BEGIN TASK DATA

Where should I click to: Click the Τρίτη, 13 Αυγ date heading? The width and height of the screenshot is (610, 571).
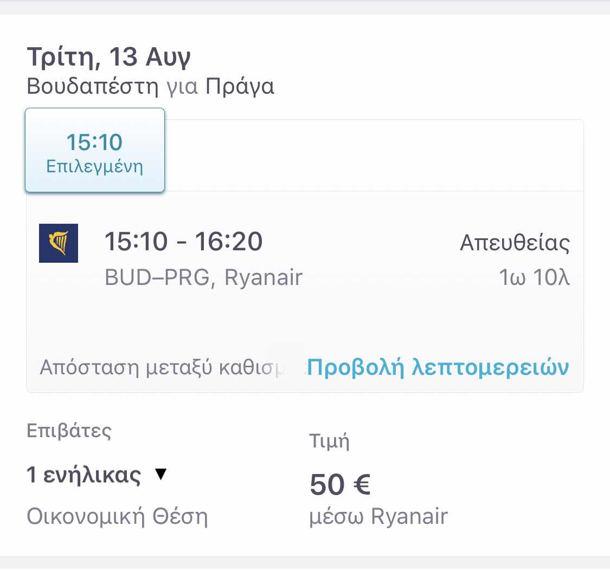(108, 57)
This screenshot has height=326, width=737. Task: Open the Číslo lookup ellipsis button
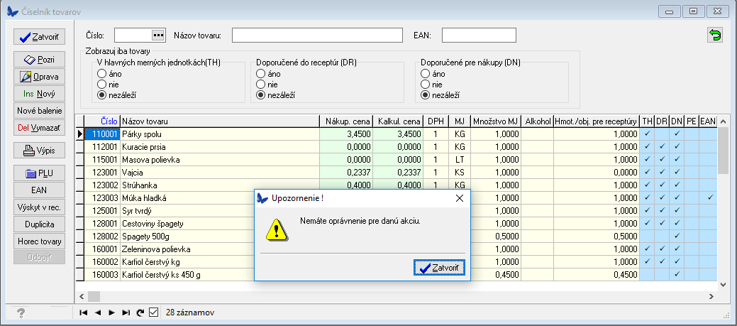(x=157, y=36)
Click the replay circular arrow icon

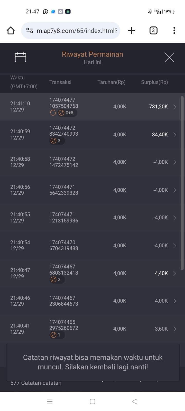coord(53,113)
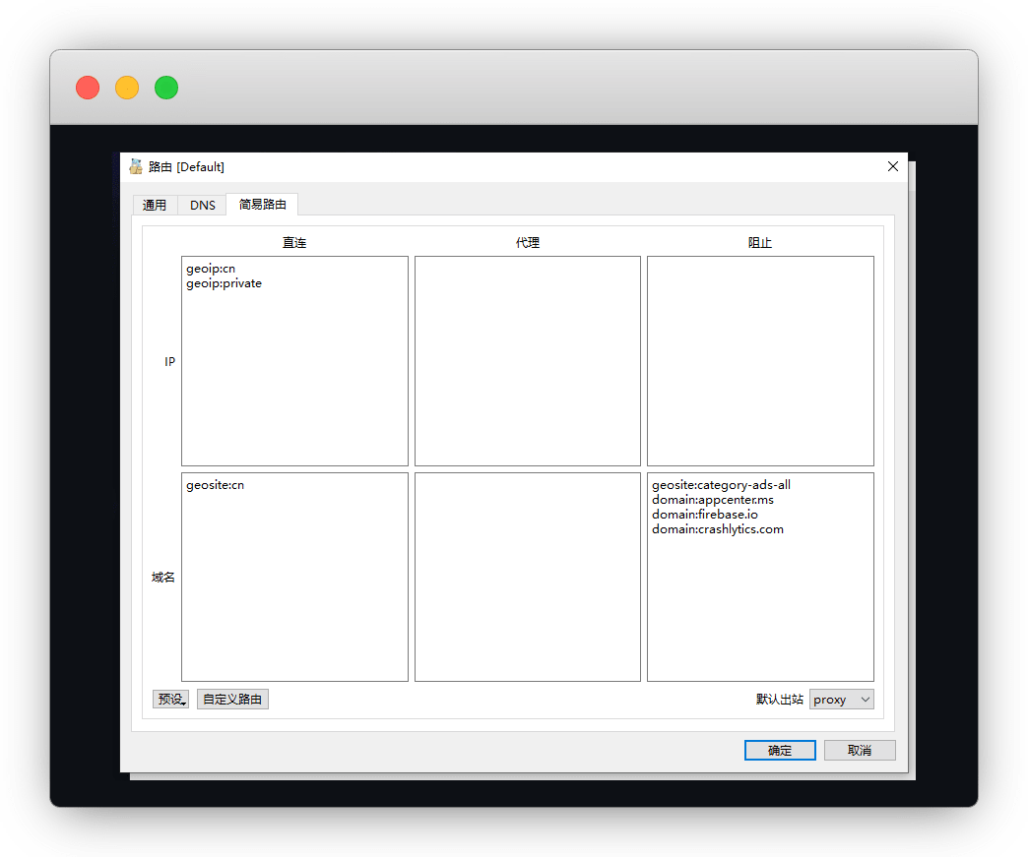Click the geoip:private line in 直连 list

[x=225, y=283]
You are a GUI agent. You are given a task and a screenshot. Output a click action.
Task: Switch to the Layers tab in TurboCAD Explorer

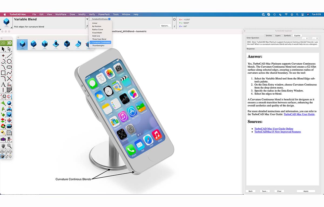pos(278,35)
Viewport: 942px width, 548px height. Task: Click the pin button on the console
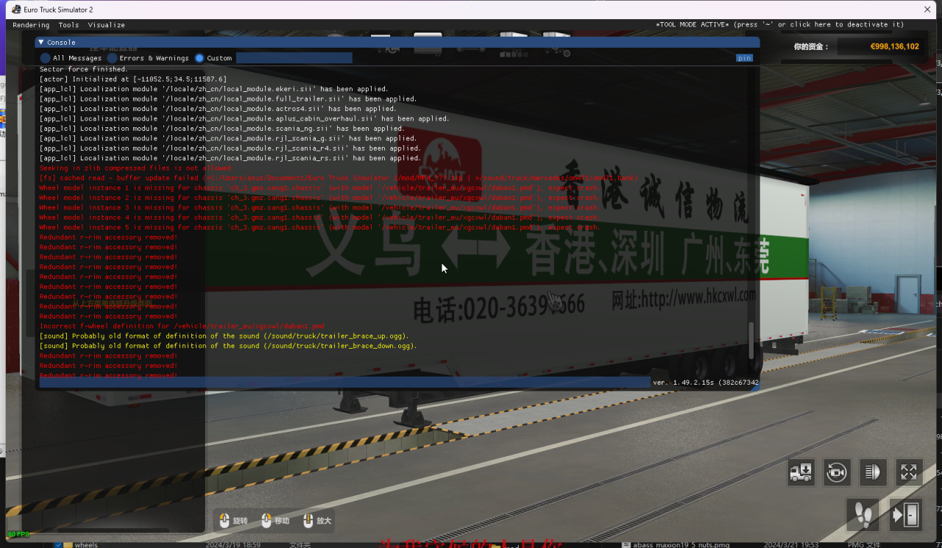click(744, 57)
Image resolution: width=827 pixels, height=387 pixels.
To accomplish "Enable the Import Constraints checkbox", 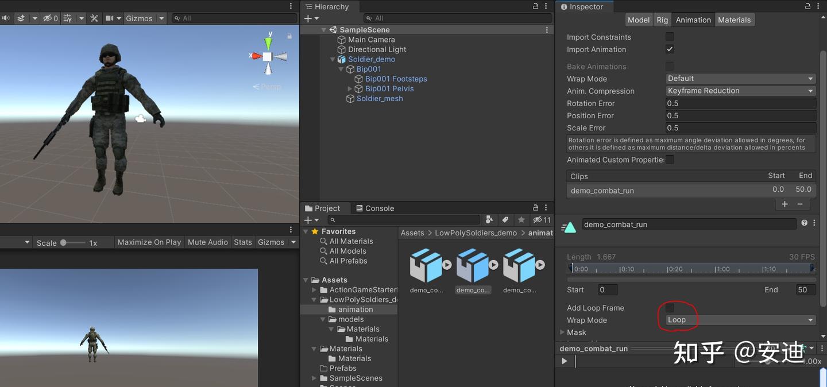I will click(670, 37).
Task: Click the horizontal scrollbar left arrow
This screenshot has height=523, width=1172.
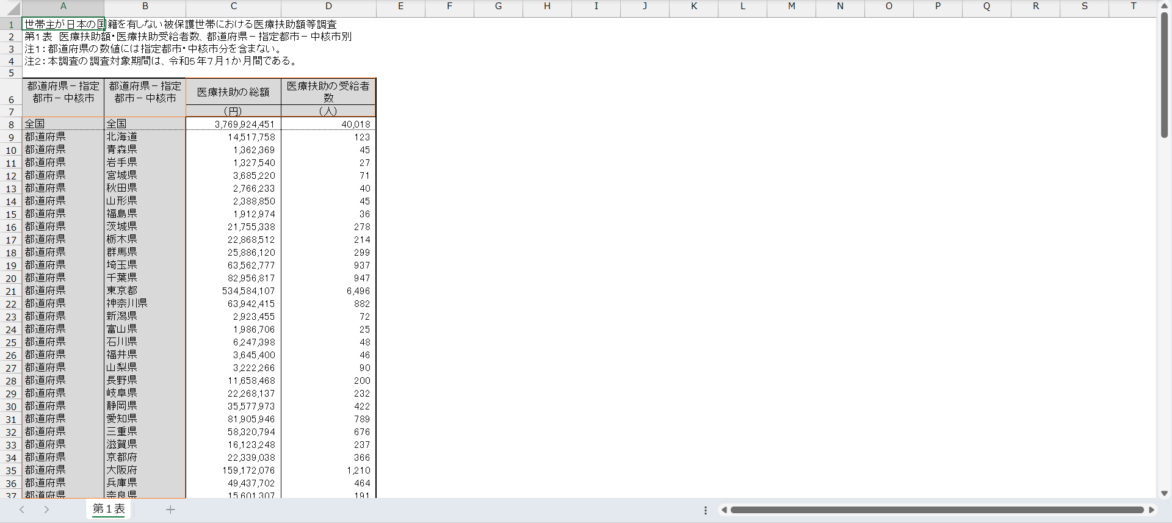Action: point(724,510)
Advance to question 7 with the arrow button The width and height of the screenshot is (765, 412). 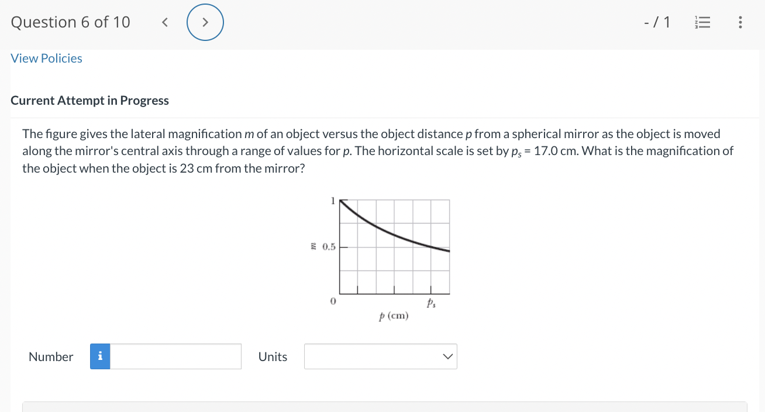pos(205,22)
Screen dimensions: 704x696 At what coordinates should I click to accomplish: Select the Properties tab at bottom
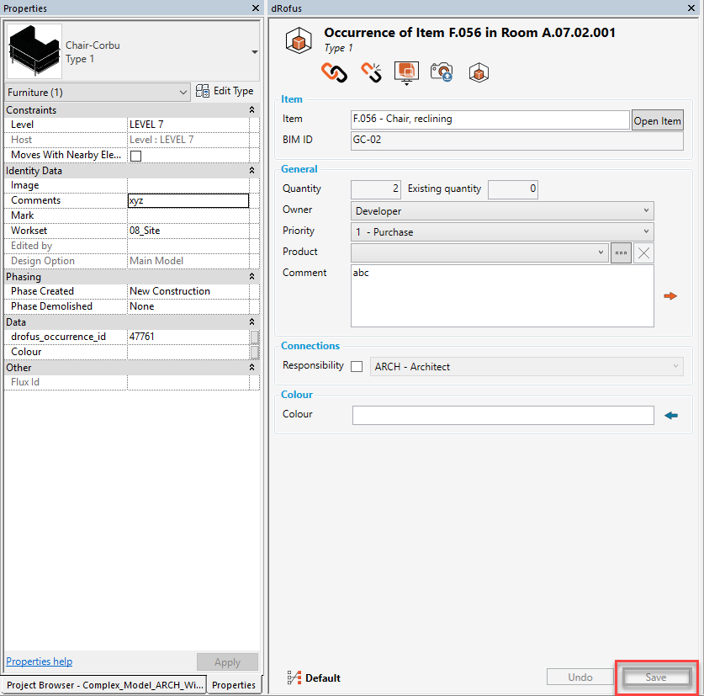point(234,685)
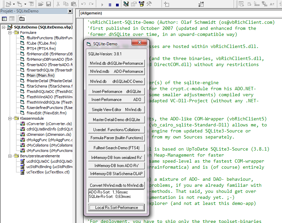Click View Code icon in Project panel
The width and height of the screenshot is (282, 223).
4,19
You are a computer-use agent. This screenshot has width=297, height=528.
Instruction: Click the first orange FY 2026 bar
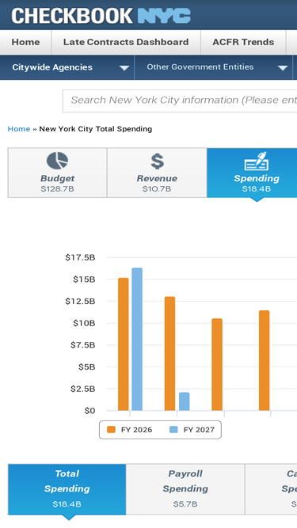pos(124,344)
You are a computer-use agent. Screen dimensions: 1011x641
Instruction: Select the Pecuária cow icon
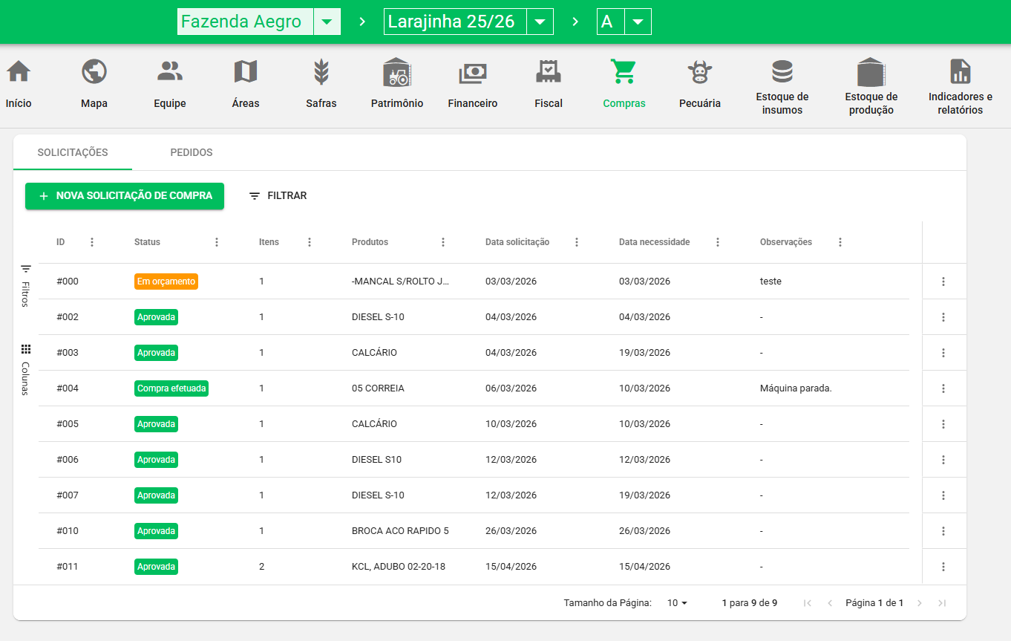[x=699, y=73]
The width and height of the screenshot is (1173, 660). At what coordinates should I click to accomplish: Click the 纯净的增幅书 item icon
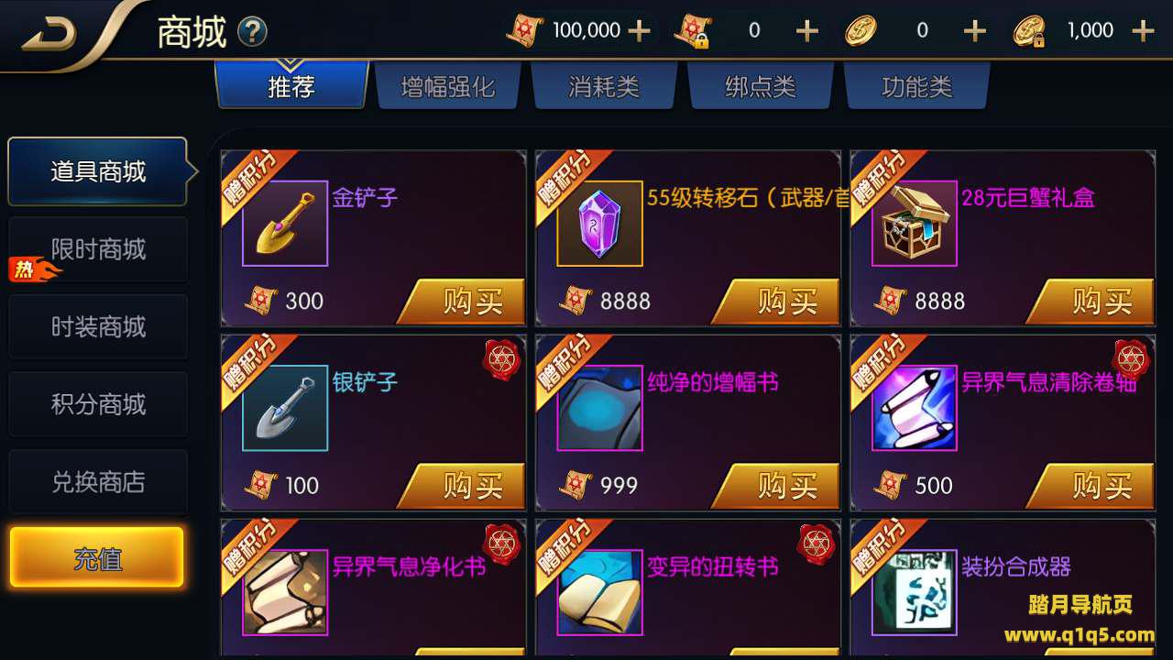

END TASK DATA

## [WORK ITEM]
Each line above that contains the word "computer" should be returned.

## [TASK RESPONSE]
You are a computer-use agent. This screenshot has width=297, height=528.
You are a computer-use agent. Screen dimensions: 1011x641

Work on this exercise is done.